In December 2021, Bowman and his colleagues first reported the detection of the virus in white-tailed deer in nine locations in Ohio. In the current study, they expanded monitoring in a variety of other locations. 

“We expanded across Ohio to see if this was a localized problem – and we find it in lots of places, so it’s not just a localized event,” Bowman explained. “Some of the thought back then was that maybe it’s just in urban deer because they’re in closer contact with people. But in rural parts of the state, we’re finding plenty of positive deer.”

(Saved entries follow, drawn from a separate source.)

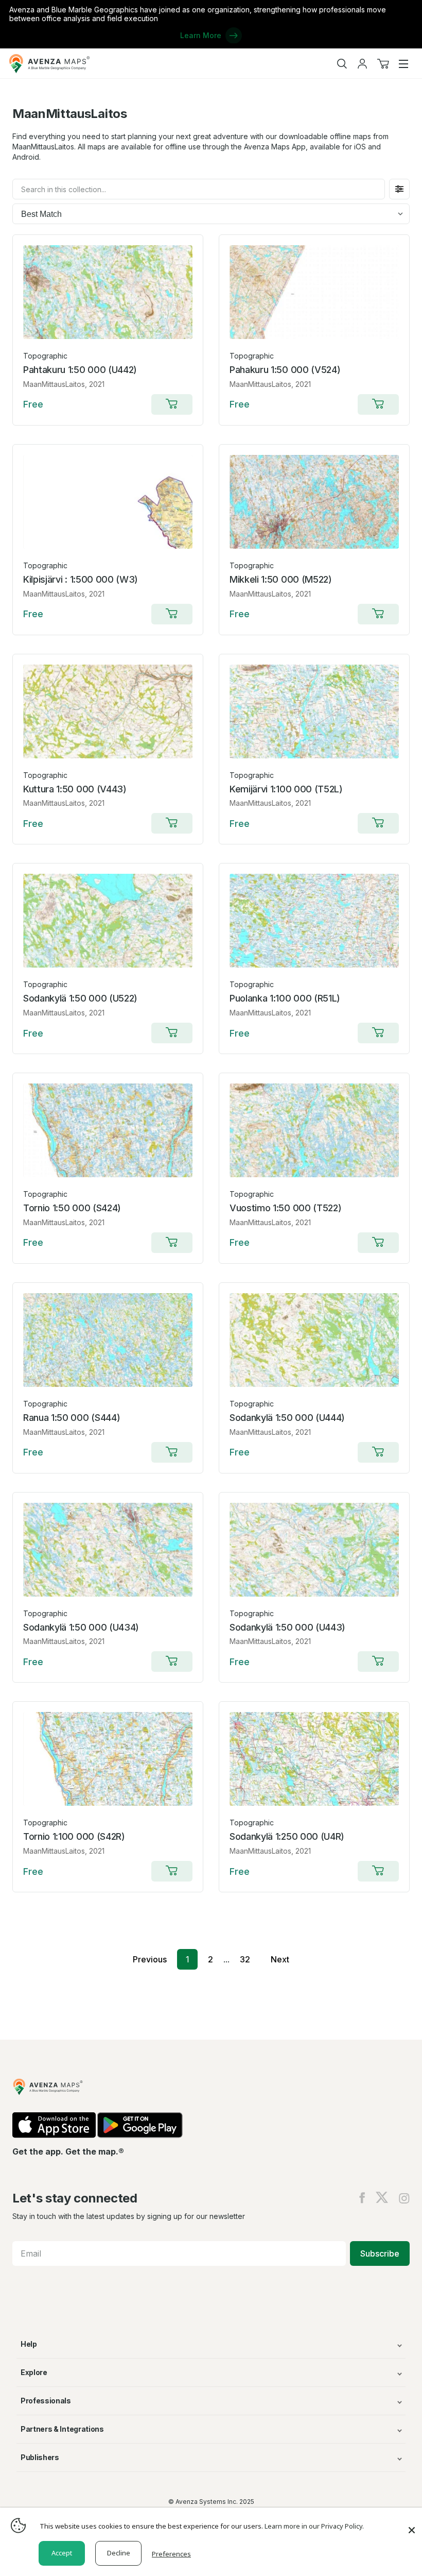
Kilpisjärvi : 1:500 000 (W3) (80, 579)
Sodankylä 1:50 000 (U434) (81, 1627)
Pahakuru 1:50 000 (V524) (285, 369)
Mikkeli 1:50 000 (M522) (281, 579)
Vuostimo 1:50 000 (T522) (285, 1207)
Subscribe (379, 2253)
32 (245, 1959)
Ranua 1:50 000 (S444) (71, 1417)
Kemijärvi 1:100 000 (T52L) (286, 789)
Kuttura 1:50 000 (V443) (75, 789)
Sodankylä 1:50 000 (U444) (287, 1417)
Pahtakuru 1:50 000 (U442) (80, 369)
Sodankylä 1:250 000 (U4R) (287, 1836)
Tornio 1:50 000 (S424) (72, 1207)
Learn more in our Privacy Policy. (314, 2526)
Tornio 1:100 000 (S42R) (74, 1836)
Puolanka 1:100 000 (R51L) (285, 998)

Besides detecting active infections, the scientists also found a significant number of blood samples containing antibodies, suggesting that an estimated 23.5 percent of deer in Ohio had already been infected with the coronavirus.

Spillover events

Among the 80 whole-genome sequences obtained from the samples, the researchers identified the highly contagious and virulent delta variant (the predominant human strain in the United States in the early fall of 2021), which accounted for nearly 90 percent of the sequences, and alpha, the first variant of concern that was identified in humans in the spring of 2021. 

The investigation revealed that the genetic composition of delta variants in deer closely matched the dominant lineages found in humans during the same time period, pointing to several spillover events, and suggesting that deer-to-deer transmission followed in clusters, some of them spanning multiple counties.

“There’s probably a timing component to what we found – we were near the end of a delta peak in humans, and then we see a lot of delta in deer. But we were well past the last alpha detection in humans. So the idea that deer are holding onto lineages that have since gone extinct in humans is something we were worried about,” Bowman said.

According to the experts, vaccination is likely to protect people against severe diseases in case the virus will spill back into humans. For instance, an investigation of the effects of deer variants on Siberian hamsters (an animal model widely used in COVID-19 studies) provided clear evidence that vaccinated hamsters did not get as sick after infection as unvaccinated ones.

Study implications 

Unfortunately, the variants circulating in deer are expected to continue to change at a faster rate than that seen in humans. “Not only are deer getting infected with and maintaining SARS-CoV-2, but the rate of change is accelerated in deer – potentially away from what has infected humans,” Bowman reported.

Further research is needed to clarify how the virus is transmitted from humans to white-tailed deer and assess the likelihood of mutated variants to spill back into humans. 

Although no substantial outbreaks of deer-origin strains have occurred in humans until now, circulation among animals remains very likely. Moreover, since about 70 percent of free-ranging deer in Ohio have not been exposed to the virus yet, there is a large number of immunologically-naïve animals that the virus could spread through uninhibited.

“Having that animal host in play creates things we need to watch out for. If this trajectory continues for years and we have a virus that becomes deer-adapted, then does that become the pathway into other animal hosts, wildlife or domestic? We just don’t know,” Bowman concluded.

The study is published in the journal Nature Communications.